Note: All client connections must be stopped before you restart NTLS.
•When you regenerate the server certificate (the interface prompts you to restart NTLS after regenerating the server cert)
•If you delete Partitions
•If you change binding settings (with ntls bind)
In all other circumstances, NTLS should remain running. If there are problems with clients connecting to the SafeNet appliance, other methods of debugging should be attempted before restarting NTLS.
Examples are:
•Confirming the fingerprint of the client certificate and the server certificate at both the client and the server (the SafeNet appliance).
•Verifying that the client is registered and has at least one Partition assigned to it.
If you perform a service restart ntls on a live, or production SafeNet appliance, any active sessions would be lost. That is, HSM Partitions would remain active, but Clients would need to re-connect and re-authenticate.
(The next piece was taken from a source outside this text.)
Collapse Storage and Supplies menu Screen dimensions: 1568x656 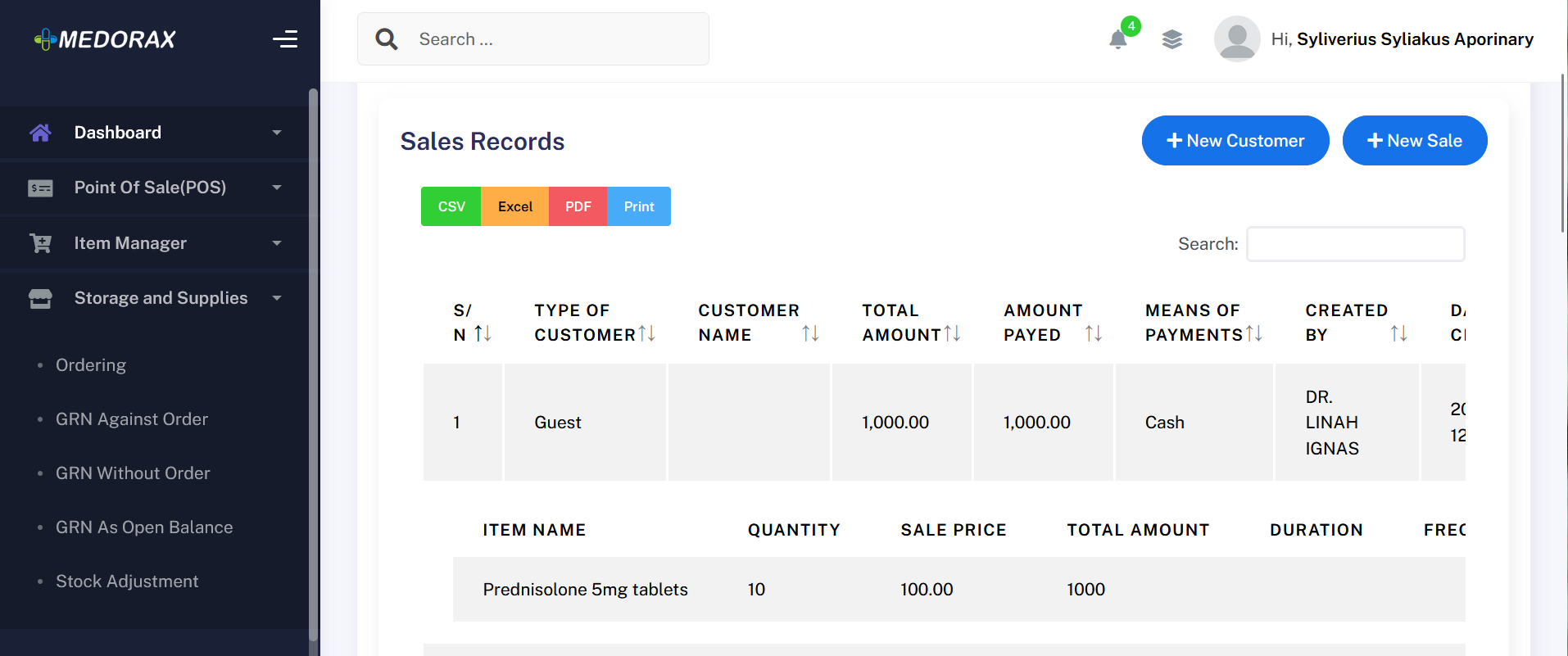pyautogui.click(x=156, y=298)
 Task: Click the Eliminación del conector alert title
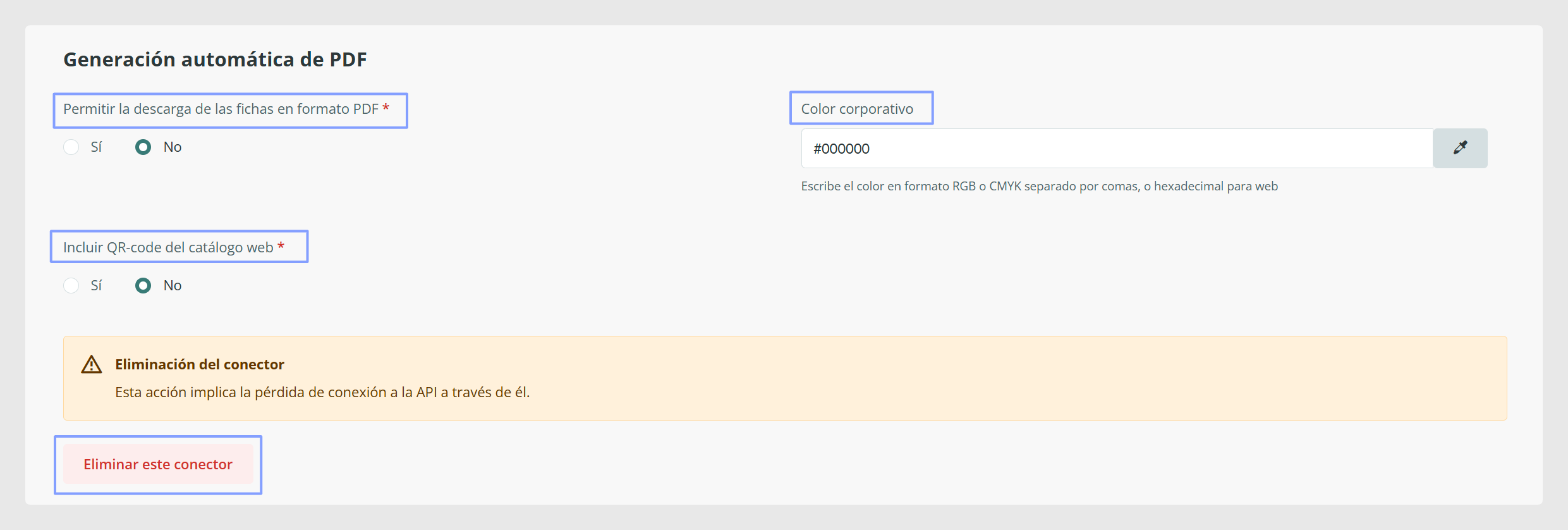coord(200,364)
As a general rule, an NTLS restart is required immediately after a server certificate regeneration on a SafeNet appliance. This occurs under the following circumstances only:
•As part of original installation and setup.
•If you have reason to suspect that the SafeNet appliance's server certificate (private key) has been compromised.
In the former case, there is no impact. In the latter case, the brief disruption of active Clients would be overshadowed by the seriousness of the compromise.